When Tolliver heard the news about the additional $10,000 needed, he laughed. "There's been another bid on the land, Percy! They want another ten thousand! Well, here's a check for ten grand! I took out a loan on the church's Building Fund—only a temporary one, of course."
"The Building Fund?" Percy gasped.
"Don't worry about it, Perce! When the news of the highway interchange comes out, contractors will be on their knees begging to buy from us! We'll get a hundred times what we paid!"
"Two hundred would be better," said Percy, doing calculations.
"Do I hear three?" Tolliver crowed. "Stick with me, Percy, and we'll be standing in clover!"
An hour after they made the deal and sent the check for ten thousand embezzled dollars, Tolliver and Percy went out to view their new land. Jubilant spirits plummeted, and they stared in shock at their newly-acquired swamp.
"There ain't going to be no highway interchange through here!" Percy cried. "This is the nothingest nothing I ever seen!"
"There's got to be some mistake," Tolliver murmured. "There's got to be something here. Hey! Maybe there's oil under here. We're sitting on a huge oil field!"

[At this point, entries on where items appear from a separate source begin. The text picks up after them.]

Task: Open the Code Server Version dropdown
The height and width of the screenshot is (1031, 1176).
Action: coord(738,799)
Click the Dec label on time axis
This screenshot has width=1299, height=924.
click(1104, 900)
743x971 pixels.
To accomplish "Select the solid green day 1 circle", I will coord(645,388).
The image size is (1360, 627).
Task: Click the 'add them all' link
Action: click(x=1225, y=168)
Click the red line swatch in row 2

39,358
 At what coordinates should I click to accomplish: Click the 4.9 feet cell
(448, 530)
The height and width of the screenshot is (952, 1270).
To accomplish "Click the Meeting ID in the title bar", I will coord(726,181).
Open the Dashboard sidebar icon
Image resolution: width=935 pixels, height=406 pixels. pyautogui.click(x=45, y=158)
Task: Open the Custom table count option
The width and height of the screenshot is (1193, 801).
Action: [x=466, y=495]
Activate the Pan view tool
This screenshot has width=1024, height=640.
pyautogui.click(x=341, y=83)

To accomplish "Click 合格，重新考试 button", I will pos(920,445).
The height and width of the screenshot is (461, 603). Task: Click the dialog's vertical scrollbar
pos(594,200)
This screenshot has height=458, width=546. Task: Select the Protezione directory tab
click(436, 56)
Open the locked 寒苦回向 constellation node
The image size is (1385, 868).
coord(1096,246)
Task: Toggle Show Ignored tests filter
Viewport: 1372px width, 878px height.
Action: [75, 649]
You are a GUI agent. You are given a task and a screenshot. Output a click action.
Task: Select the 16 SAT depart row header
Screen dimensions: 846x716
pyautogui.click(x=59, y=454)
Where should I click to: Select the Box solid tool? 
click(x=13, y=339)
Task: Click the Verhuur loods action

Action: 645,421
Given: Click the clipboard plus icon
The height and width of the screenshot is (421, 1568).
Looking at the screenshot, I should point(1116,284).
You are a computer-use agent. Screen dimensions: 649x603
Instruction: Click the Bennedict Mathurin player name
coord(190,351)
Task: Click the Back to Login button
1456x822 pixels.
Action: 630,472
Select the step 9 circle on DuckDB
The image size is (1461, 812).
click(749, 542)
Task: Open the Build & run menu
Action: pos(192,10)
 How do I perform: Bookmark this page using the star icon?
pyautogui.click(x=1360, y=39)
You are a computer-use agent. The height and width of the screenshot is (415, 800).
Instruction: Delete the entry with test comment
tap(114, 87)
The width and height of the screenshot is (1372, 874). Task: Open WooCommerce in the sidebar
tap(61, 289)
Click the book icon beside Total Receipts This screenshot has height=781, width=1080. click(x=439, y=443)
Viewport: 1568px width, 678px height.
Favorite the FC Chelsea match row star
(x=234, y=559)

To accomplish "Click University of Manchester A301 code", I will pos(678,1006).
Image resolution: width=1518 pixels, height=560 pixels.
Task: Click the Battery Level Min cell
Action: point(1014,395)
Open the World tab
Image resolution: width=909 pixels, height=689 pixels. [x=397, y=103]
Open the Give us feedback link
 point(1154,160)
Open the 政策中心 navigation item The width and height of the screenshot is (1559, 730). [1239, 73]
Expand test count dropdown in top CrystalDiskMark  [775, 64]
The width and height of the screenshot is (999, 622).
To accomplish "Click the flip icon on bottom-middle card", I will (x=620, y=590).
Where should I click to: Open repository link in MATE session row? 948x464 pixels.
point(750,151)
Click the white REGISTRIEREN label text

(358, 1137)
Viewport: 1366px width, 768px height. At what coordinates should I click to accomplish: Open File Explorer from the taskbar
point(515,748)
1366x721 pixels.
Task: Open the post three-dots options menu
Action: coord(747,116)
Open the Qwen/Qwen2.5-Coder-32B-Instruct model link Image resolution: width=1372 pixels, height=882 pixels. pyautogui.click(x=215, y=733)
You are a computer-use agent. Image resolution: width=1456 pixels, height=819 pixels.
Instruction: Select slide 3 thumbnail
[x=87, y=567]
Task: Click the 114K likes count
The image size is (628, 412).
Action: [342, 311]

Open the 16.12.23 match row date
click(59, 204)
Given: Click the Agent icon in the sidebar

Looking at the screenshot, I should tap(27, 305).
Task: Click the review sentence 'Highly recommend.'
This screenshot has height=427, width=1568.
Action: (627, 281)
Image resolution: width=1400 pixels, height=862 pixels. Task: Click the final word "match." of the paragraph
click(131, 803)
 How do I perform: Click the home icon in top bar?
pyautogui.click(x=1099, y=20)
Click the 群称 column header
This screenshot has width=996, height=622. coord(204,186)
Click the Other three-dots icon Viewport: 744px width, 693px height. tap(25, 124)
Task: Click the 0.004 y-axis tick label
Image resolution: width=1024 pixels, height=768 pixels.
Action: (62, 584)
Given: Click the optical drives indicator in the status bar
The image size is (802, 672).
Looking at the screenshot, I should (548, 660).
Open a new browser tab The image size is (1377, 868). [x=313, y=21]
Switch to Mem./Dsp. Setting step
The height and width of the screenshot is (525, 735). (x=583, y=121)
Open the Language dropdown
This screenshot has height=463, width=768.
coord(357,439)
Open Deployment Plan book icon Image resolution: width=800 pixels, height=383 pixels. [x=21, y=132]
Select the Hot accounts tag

"We're sitting on the insurance money! The Building Fund! The Parsonage Renovation Fund! The Parking Lot Repaving Fund!" Percy shouted hysterically.
"We'll take care of it," Tolliver said, always optimistic that his schemes would work. "We'll find a way to get more money."
Nevertheless he was still glum when they went back to town. Thacker drove by, read their doleful faces, and exchanged a merry glance with Sammy. That whole week Thacker had been keeping an eye on Sammy and grinning to himself whenever someone spoke to the "deaf" man. Life was great fun, he thought.
"I wish," Norm said to Lucille that night as they closed up the café and bus station, "that Tolliver hadn't roped Sammy into lighting that fire. I'm gonna talk to that Tynan kid."
Lucille gathered up her bundles. She'd insisted on taking Norm's laundry, claiming that the place he took them to made a mish-mash of the collars. "Oh, Norm, Sammy's his own man. We can't hold onto him—he isn't ours."
"The heck he isn't!" Norm said indignantly. "We raised him, Lucille! Who's he got?"
Lucille smiled up at him. "I know he's filled a place in your heart…like I have, maybe." When he stared at her, she slipped out of the building and waited for him outside.
"Sometimes," Norm said as he locked the door, "I just don't understand you, Lucille. What did you mean by that?"
"I hear a lot of things," Lucille said. "I know that your wife and son died in the big flu epidemic when you were in France. And I just figured Sammy and I help fill a hole in your heart. We argue, and I feed you, and Sammy adores you. A sort of fill-in family."
"Why…why didn't you ever say anything?"
"Why take apart a clock that's ticking?"
"Well, I'll be. Thirty-two years…"
"Thirty-three and a half." She smiled roguishly at him and walked away toward her house.
"No starch on those collars!" he called after her and turned toward his own house, marveling inside. All this time… Well, there was still time ahead.